## PASSAGE FOR REVIEW
The challenge of auto-assessing the quality of health web information might come from two factors: the feature of quality indicator and the completeness of terms in corpus. In this study, we used the authorship indicator as example. However it is only one of many quality indicators of health web information and more technically structured. Kim et al. obtained a list of 165 various quality indicators and categorized those into 13 groups, such as the content, design, authorship/financial support/owner, etc19). Eysenbach et al. further categorized 86 quality indicators from literature review into 5 groups: technical nature, design, readability, accuracy and completeness20). Among these groups, only technical indicators could be auto-assessed by machines but still represent a significant proportion of indicators. In Taiwan, we used as high as 50 quality indicators for our National Quality Health Website Awards program and among them, as high as 71%, in terms of number, were technical in nature.

There are only three components to define the authorship: author name, title and affiliation. A quality authorship of a webpage is required to have these three components at the same time. In our study, we built a corpus database for each component. The largest size is 22,658 for the organization and the smallest size, 33 for the title. To improve identification performance we also built two subsets of corpus: exclusion set and feature set.

Though there are only three components to define the authorship and we had built a corpus to extract key information from the web contents, we didn't achieve a high accuracy rate yet. In this study, the sensitivity was 75.3% and we found the reason came from there was no specific term in the corpus. Therefore, we believe the sensitivity could be improved by keeping adding new terms into corpus. The actually challenge might come from the specificity, 87.9%, in which many webs without authorship were inaccurately identified as containing the information. The reason was mainly caused by the system to identify the name, title and organization information from the web contents which are not the real component of authorship, but the content itself. Therefore, there should be an extra rule to distinguish the authorship information from the body context. Once more, the Australian metadata approach appears to be a good solution that the provider of information should clearly include the authorship information in the tags.

In this study, we used the governmental websites as our samples which might overestimate the performance of auto-assessment techniques. The governmental websites tended to be more structuralized and well maintained compared to those from unmanageable internet, which composed of commercial and noncommercial, well-funded and ill-funded, live and dead websites.

Therefore, the model of building a health portal, which can be managed by a creditable web master such as a governmental institute, for the general public might be a more effective way to control the quality of web information. And through the internal publication guidelines and quality assurance mechanism, the outcome might be better than the model of auto-assessment.

However, the auto-assessment approach is still worth of pursuing because the majority of quality indicators are still technical in nature. We could build systems to assure the quality of 70% of total indicators and focus the more precious manpower resources on manually examining the other indicators such like readability, completeness and design.

Therefore, in this study we concluded that the technical feasibility of auto-assessment for the quality of health information on the web is very acceptable. Though it cannot be used to assure the total quality of web contents, it is good enough to be used to support the entire quality assurance program. Moreover, we recommend that it would be an excellent combination if the auto-assessment techniques could come with the design of metadata tags for each webpage.

## DATA PROVIDED

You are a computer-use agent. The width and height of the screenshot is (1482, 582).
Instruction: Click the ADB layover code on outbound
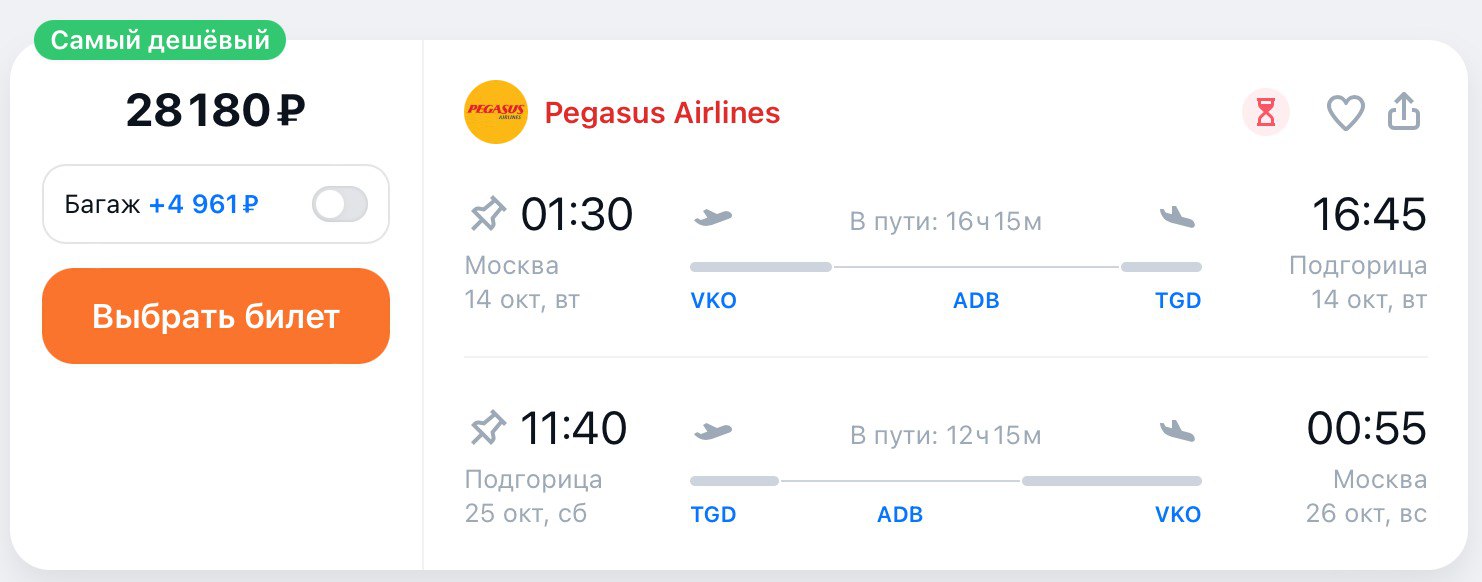976,301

## EXPLORE THE MATERIAL
A – From the passage on auto-assessing the quality of health web information, copy out the text beginning at the words "However, the auto-assessment" and stopping after "for each webpage.".
B – Answer these questions from the passage on auto-assessing the quality of health web information:
(i) How many quality indicators did Kim et al. obtain?
(ii) What three components define authorship?
(iii) What specificity did the study report?

## RESPONSES TO THE EXERCISE
A –
However, the auto-assessment approach is still worth of pursuing because the majority of quality indicators are still technical in nature. We could build systems to assure the quality of 70% of total indicators and focus the more precious manpower resources on manually examining the other indicators such like readability, completeness and design.

Therefore, in this study we concluded that the technical feasibility of auto-assessment for the quality of health information on the web is very acceptable. Though it cannot be used to assure the total quality of web contents, it is good enough to be used to support the entire quality assurance program. Moreover, we recommend that it would be an excellent combination if the auto-assessment techniques could come with the design of metadata tags for each webpage.

B –
(i) 165
(ii) Author name, title and affiliation
(iii) 87.9%